Shake your fist, rattle your sabres, put me in your sights, it will not change my (and by proxy, my community's) resolve.

And if I (and by proxy, my community) is to be prosecuted for using secure channels, then I (and by proxy, my community) will resort to steganography. Exact circumstances aside, there's no getting around the effects of a dedicated mind and an overwhelming power (of math) on my communications' transit.

The only means by which a paternal element can mediate the policies of my interactions would be to mediate the interface by which I (and by proxy, my community) communicate (in this case -- electronic/digital computer<->human), and enforce this with vigilant, and economically costly violence.

This matter-of-factness is similar to that in traffic stop interaction situation. I'm not happy that men with guns can systematically stop my transit, search my belongings, and steal my assets (at least in Texas), with ex post facto logic applied to the inherent justice, and I have no way of stopping this. The exact circumstances aside, there's no getting around the effects of a dedicated mind and an overwhelming power on my transit.

So I work around it, I try not to get stopped, and I deal with it when I do get stopped. I don't shake my fist or pout, beyond the benefit of opening doubt in the minds of those ignorant of the underlying physical process.

2 comments

While I agree with what you've said, the problem is that the sheer majority of people are using defective-by-design webcrapps. In fact, this is what has reopened this "debate" - TLAs got used to firehose access that companies no longer want to provide because it hurts their image.

So we, as a society, are in a situation where say 95% of people's software choices are being decided politically! If they're nudged into [continuing] using backdoored software, then criminalizing the remaining few is pretty easy to do, even if it's only through lazily-enforced laws like RIPA.

But as I said I do agree with you ideologically and have to hope that as people get a clue the pendulum will swing back to secure decentralized solutions. Because even if our holy leaders dismantled the NSA (et al) tomorrow, it's only a matter of time until the same electronic panopticon catches up with us via the private sector through eg insurance policies and aggressive price discrimination.

> But as I said I do agree with you ideologically and have to hope that as people get a clue the pendulum will swing back to secure decentralized solutions.

As technology progresses, eventually at some point those in power of that panopticon can actually grab the pendulum before it swings back. That's what you really have to be afraid of: if the surveillance programs get enough of a head start on the people recognizing their own government is watching their every move, they can cause enough havoc behind the scenes that whatever the people end up getting mad amount they can give up for PR, and just continue as usual with any and all of the other programs they didn't figure out.

It's debatable where that point is. I don't think we are quite there yet, but I expect we'll get there in our median lifetimes unless the American people do more than privacy slacktivism.

I was referring to the pendulum of centralized-decentralized computing, not a general pendulum of people wanting totalitarianism/freedom.

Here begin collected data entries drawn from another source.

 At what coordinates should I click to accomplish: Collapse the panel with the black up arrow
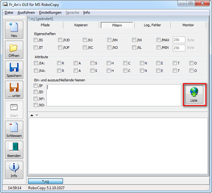[x=32, y=115]
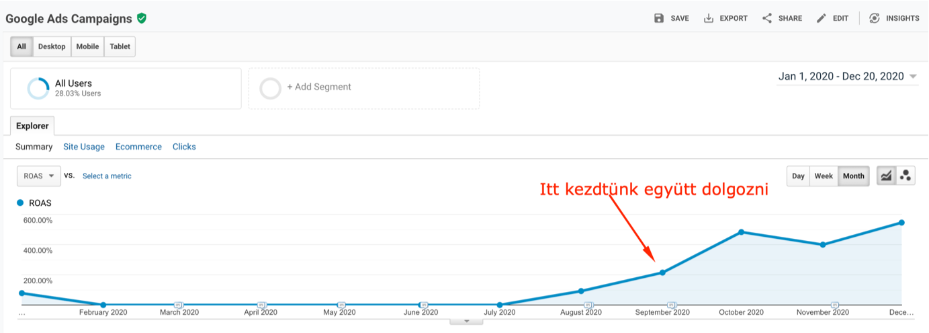This screenshot has width=929, height=333.
Task: Click the All Users segment box
Action: coord(126,88)
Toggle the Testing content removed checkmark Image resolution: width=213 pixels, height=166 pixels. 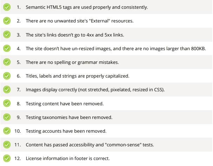[x=7, y=104]
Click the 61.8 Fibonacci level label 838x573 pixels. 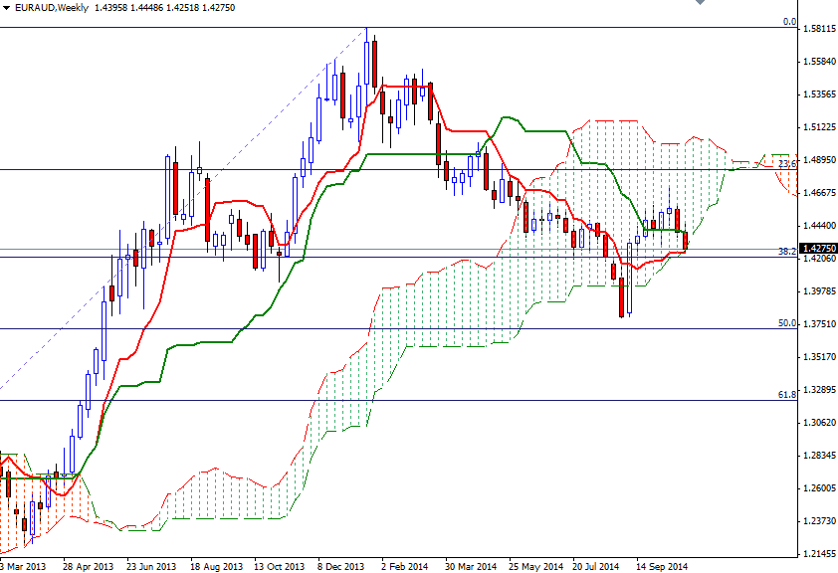click(x=785, y=395)
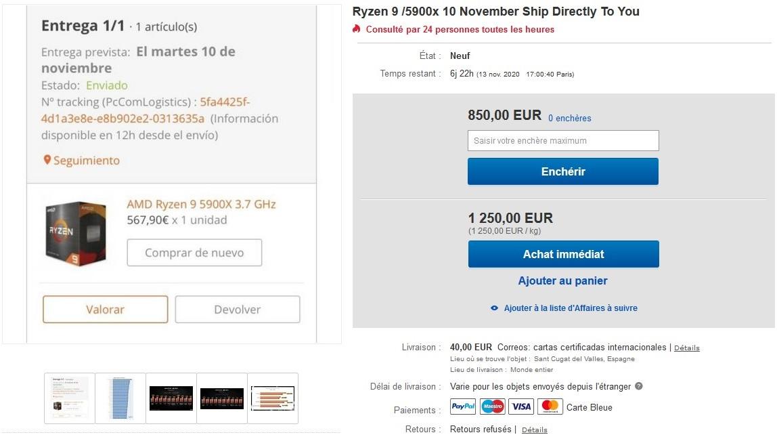Expand returns Détails link
777x437 pixels.
point(534,430)
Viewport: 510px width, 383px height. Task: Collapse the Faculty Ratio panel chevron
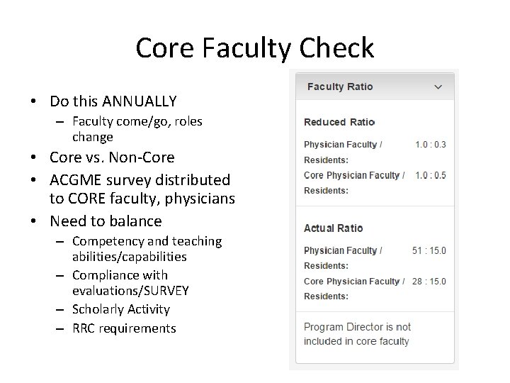(x=438, y=87)
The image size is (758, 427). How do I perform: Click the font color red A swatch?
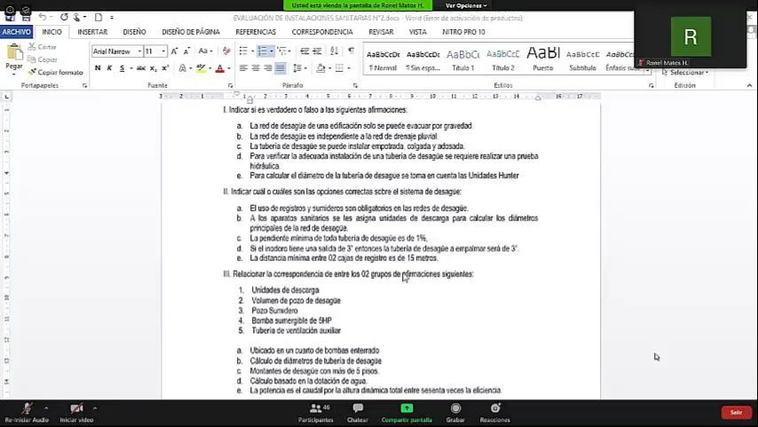point(220,68)
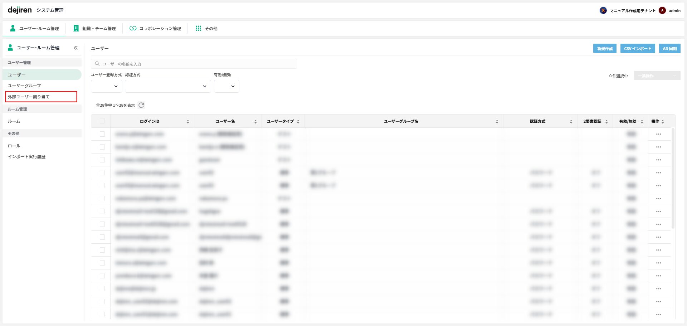Open the ユーザー登録方式 dropdown
The height and width of the screenshot is (326, 687).
[107, 86]
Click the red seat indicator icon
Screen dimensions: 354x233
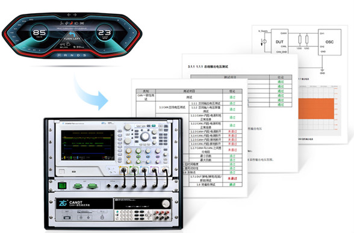[x=71, y=23]
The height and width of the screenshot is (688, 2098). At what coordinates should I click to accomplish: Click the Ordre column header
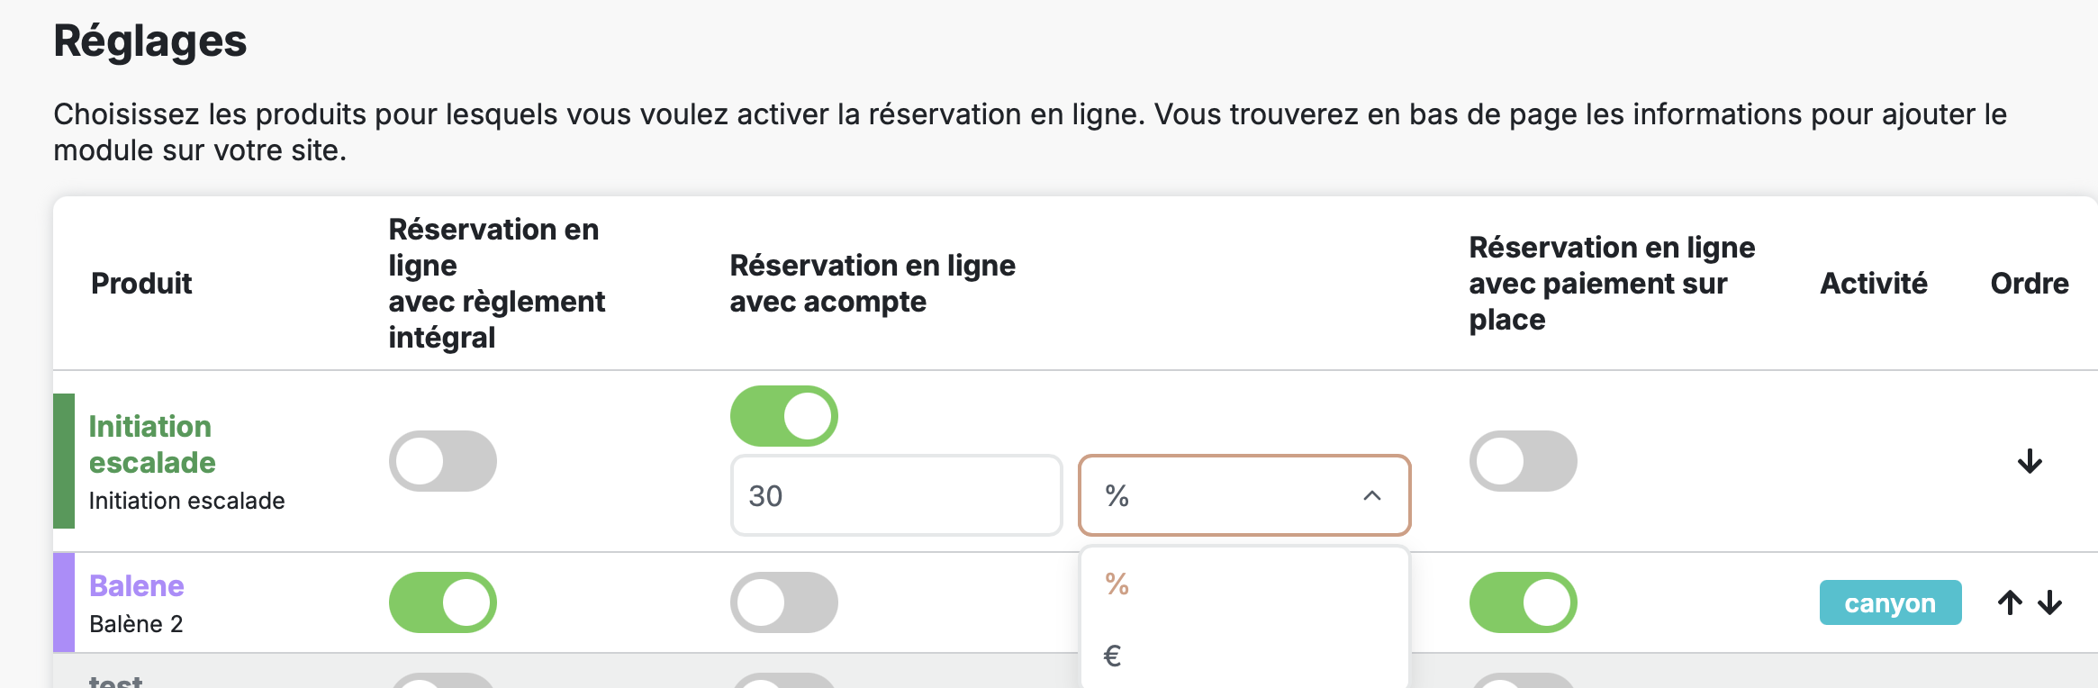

FWIW I'm more worried about what becomes societally normal than what the government prescribes. In that sense, we need freedom-preserving software more to show people what is possible and give them alternatives, rather than to simply hide ourselves from abusive brother.

There are vast tracts of the world which cannot simply thumb their noses at government requests. Including the systems and communications concerning you, your possessions (home theft by database access and/or impersonation fraud is a thing), and intra- and inter-business communications on matters concerning you.

You and your data trail are far larger than the few direct stones you cast.

And unless and until widespread encrypted comms are the default and assumed for all, only a very, very small subset of all online comms will be encrypted.

I've been fighting this battle myself for going on 20 years. I'd like to start seeing some fucking results, beyond "HTTPS Everywhere" browser plugins installed by a small subset of users.